Uma vida é muita coisa para ser mudada por um único livro. Alguns livros nos tocam em um momento específico, mas depois perde o sentido recomendá-los. Alguns dos livros que li e me tocaram de alguma forma e que ainda lembro para recomendar são estes: Sobre a arte de viver, Roman Krznaric; Sociedade do Cansaço, Byung-Chul Han; De Pernas Pro Ar: a escola do mundo ao avesso, Eduardo Galeano; O Caminho da habilidade, Tarthang Tulku; Mandala do Lótus, Lama Padma Samten; A revolução dos bichos, George Orwell; O direito ao desemprego criador: a decadência da idade profissional, Ivan Illich; Teia da vida, Fritjof Capra; Inteligência Emocional e Inteligência Ecológica, Daniel Goleman, Felicidade: a prática do bem estar, Matthieu Ricard; As prisões, Alex Castro (que ainda não saiu, mas acompanho o processo de lapidação pela internet).

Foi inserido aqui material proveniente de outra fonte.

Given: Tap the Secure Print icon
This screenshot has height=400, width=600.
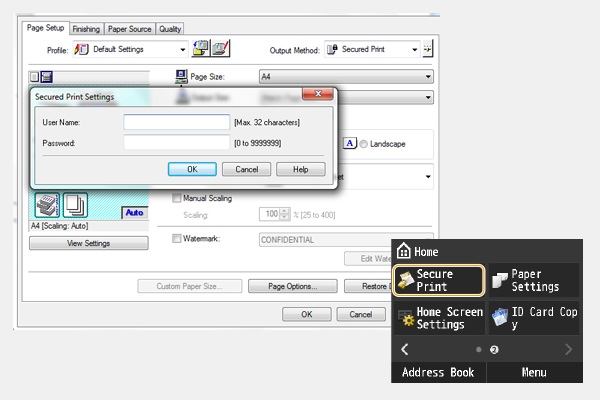Looking at the screenshot, I should pyautogui.click(x=436, y=280).
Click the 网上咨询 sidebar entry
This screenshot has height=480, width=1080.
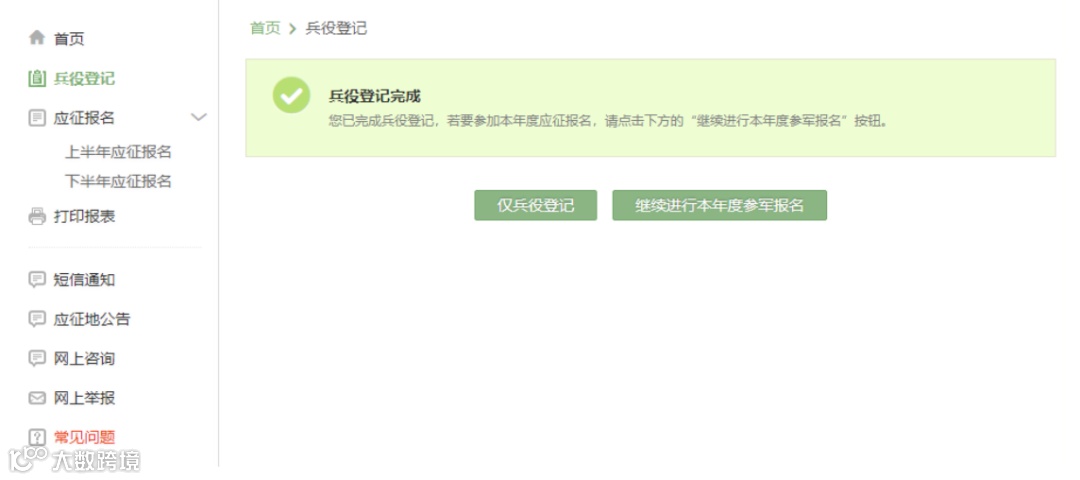click(x=84, y=358)
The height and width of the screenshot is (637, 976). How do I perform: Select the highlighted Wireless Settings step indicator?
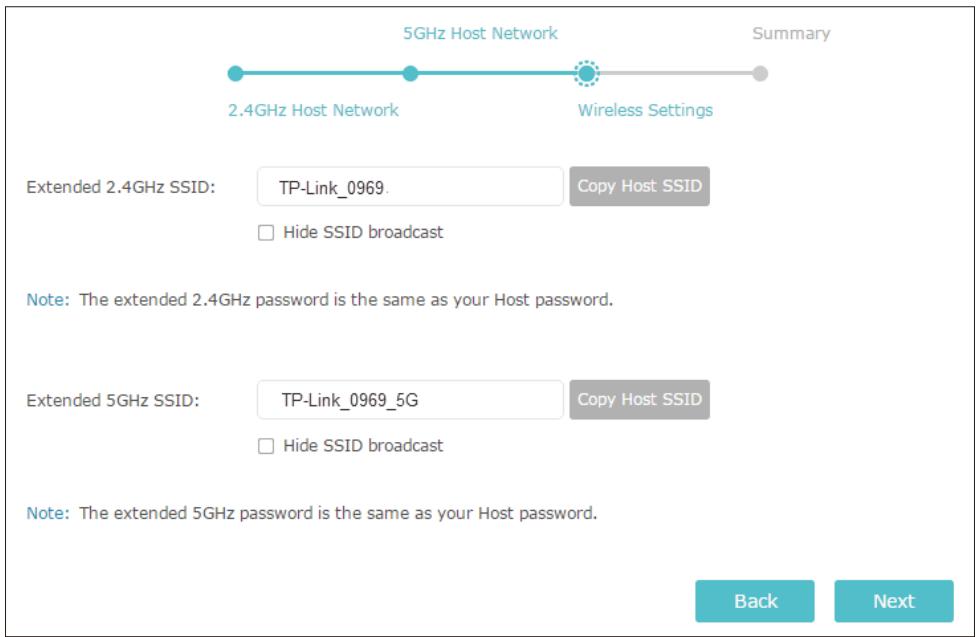588,70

Nos últimos anos tenho me interessado em ler e aprender sobre a raiz dos nossos enganos, por quê continuamos com os mesmos problemas, geração após geração, durante séculos, milênios. Aceitamos o que vem como realidade muito fácil. Podemos experimentar fazer diferente. É inspirador ver que os caminhos estão descritos há muito tempo, de forma muito detalhada e podemos testá-los, experimentá-los e aprender a cultivar qualidades que nos levam além da forma usual que nos relacionamos, empregamos nosso tempo e energia, vivemos a vida.

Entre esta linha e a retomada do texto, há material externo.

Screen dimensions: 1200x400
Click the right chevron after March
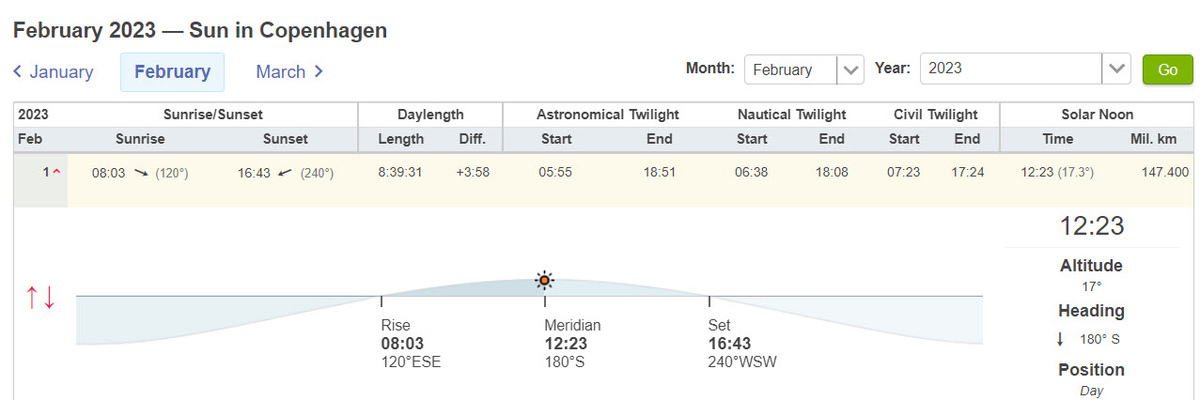click(318, 72)
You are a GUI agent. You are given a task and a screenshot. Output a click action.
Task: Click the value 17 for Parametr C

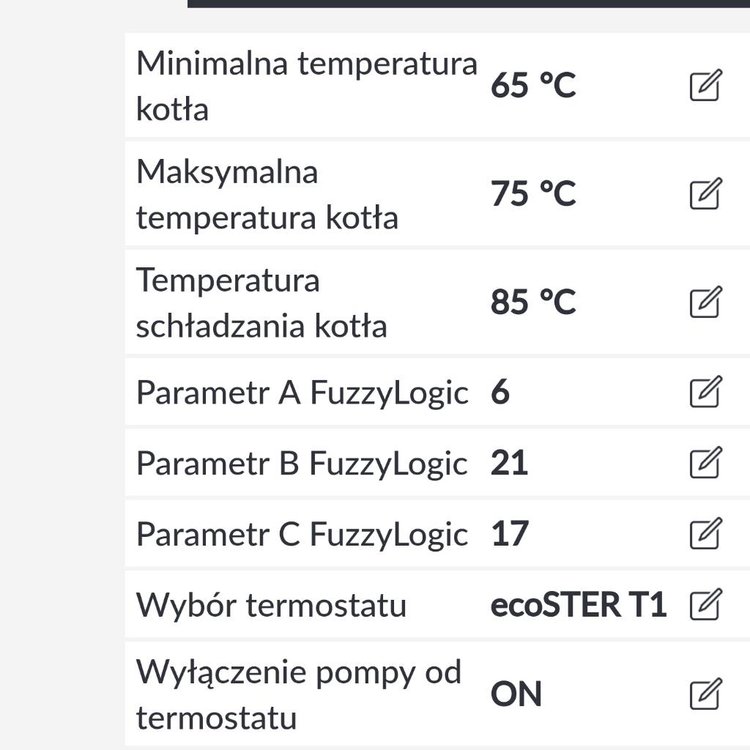coord(509,535)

Que conselho você queria ter ouvido aos vinte anos? Com o que você sabe hoje, se tivesse que começar novamente, o que você faria de diferente?
Pode ser que eu até tenha ouvido esse conselho, mas não prestei atenção. Gostaria de ter ouvido que é possível olhar como a mente opera, investigar o mundo interno e quais são as causas da nossa felicidade.
Procuro não pensar no que eu faria diferente no passado porque é uma situação hipotética que geralmente cria frustração, mas o que eu posso fazer diferente agora sim é buscar não ser arrastada pelos impulsos, pelo que penso, pelo que pensam. Desenvolver mais autonomia e lucidez em minhas escolhas. Isso poupa bastante sofrimento desnecessário.
Que projeto você gostaria de fazer, mas ainda não começou? Que livro você gostaria de ler e ele ainda não existe?
Tenho uma lista de projetos e sonhos que estão em gestação, algumas mais longas do que eu gostaria. Muito do que fiz envolveu a biologia e ecologia no ambiente universitário e, agora, meu tempo e energia estão focados em projetos que jogam luz na forma como os seres humanos se relacionam com o meio ambiente, como podemos viver de forma mais integrada, consciente, responsável e respeitosa com o local onde vivemos. Estou explorando isso em projeto que chamo Cultivando Consciência Ecológica, por meio de rodas de conversa, grupos de estudo, discussões com pessoas interessadas nestes temas e em como promover esta conscientização.
Outros envolvem abrir espaços para conversar abertamente nas universidades sobre o que estamos buscando enquanto fazemos ciência e também sobre o que pode ser feito fora da academia.
Sobre o livro: “Tudo está dito, falta a aposta”, Luis Borges.
O livro que eu gostaria de ler é o que sonho um dia escrever. Não que ache que terá algo que ainda não foi dito, mas porque quero ser capaz de passar pelo processo de escrevê-lo. Acho que se eu chegar a escrever um livro é porque consegui ultrapassar minhas próprias barreiras e isso seria um ótimo avanço.